Hernán Solís, profesor de Filología de una prestigiosa Universidad de Valparaíso, era capaz de descifrar cualquier texto que se le presentara en lenguaje nativo.
         Su colega, Alfred Stevens, investigador invitado por el Museo Fonk de Viña del Mar, le solicitó interpretar un documento descubierto en su reciente visita al interior de la provincia  cuya data y características no coincidían con lo encontrado  y estudiado hasta ahora.
         Sin embargo, Solís no conocía los signos en que estaba escrito el texto lo que desconcertó a ambos científicos.

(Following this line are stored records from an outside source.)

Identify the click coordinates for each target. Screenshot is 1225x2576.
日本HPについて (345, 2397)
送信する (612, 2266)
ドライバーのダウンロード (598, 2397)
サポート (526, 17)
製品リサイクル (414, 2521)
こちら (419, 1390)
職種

Decidieron investigar acerca de su procedencia. Un aspecto les llamó la atención: los aborígenes de ese lugar acostumbraban a elevar súplicas para desear el bien o el mal de una persona. El desafío que les presento  la inscripción, los motivó a entrevistarse con su antiguo dueño.
         Se alojaron en una precaria vivienda en medio del frío cordillerano. Intentaron obtener más antecedentes del propietario y su familia, especialmente de un par de viejos parientes del informante, quienes sólo recordaban que  en esos parajes vivieron indígenas que realizaban maleficios con brebajes que ellos mismos preparaban.
         El mismo día de su llegada, se internaron en numerosas cuevas, encontrando en sus paredes dibujos de animales, utensilios y figuras humanas, pero ningún signo que denotara algún tipo de escritura. ¿Qué hace este tipo de documento en estos parajes y con esta particularidad? se preguntaron, sin encontrar  respuesta alguna.
         Ambos investigadores, después de escuchar cuentos de fantasmas y aparecidos, se acomodaron en un rincón de la vivienda dispuestos a descansar.
         El profesor Solís, antes de dormirse, recordó un texto entregado por su amiga la sicóloga Carmen Valderrama. “Cuando quieras resolver algún problema, repite: quiero tener y voy a tener un sueño que me entregue la solución a este problema que tengo en mente”.
         Dicho esto a media voz, se fue adormeciendo lentamente. Se sintió transportado a un lugar boscoso, lo arrastraban en medio de un gentío que entonaba letanías ininteligibles, amarrado, descalzo, semidesnudo. El sendero era angosto y empinado, sentía cómo el ramaje le hería el rostro. A medida que avanzaba le cogió una angustia indescriptible, algo debo haber hecho para merecer este castigo, pero qué, yo sólo enseño e investigo. Finalmente, llegaron a una explanada. Lo colocaron al centro, atado a una estaca, mientras sus acompañantes formaban un círculo a su alrededor. Un gigantón vestido con una larga túnica y un rostro terrible bramó, mostrándole el manuscrito: has transgredido nuestras leyes. Con estupor se dio cuenta que podía entender lo que decía, era como si estuviera escrito en su propio idioma, por fin sabré su contenido. Mientras leía, empezó a sentir una especie de entumecimiento: le comenzó en los pies y concluyó a la altura de la garganta. Al terminar de leerlo estaba totalmente paralizado. Lo único que podía mover eran sus ojos. Se había cumplido la maldición para quien se atreviera a descifrarlo. Pero faltaba el castigo final. A una orden del jefe, se le acercó un nativo con un hierro incandescente ¡quémale los ojos! gritó el hombrón, para que nunca pueda volver a leer.
         Cuando el fierro estaba cerca de su rostro casi quemándolo, sintió que el terror le subía a la garganta y le salía en forma de un aullido ensordecedor. Despertó, asustando a quienes lo escucharon en medio del silencio nocturno.
         Ante el asombro de quienes lo rodeaban, el profesor Solís permaneció durante días en estado catanónico sin poder moverse ni hablar. Se mantenía despierto. Parecía luchar contra la somnolencia que lo adormecía a ratos.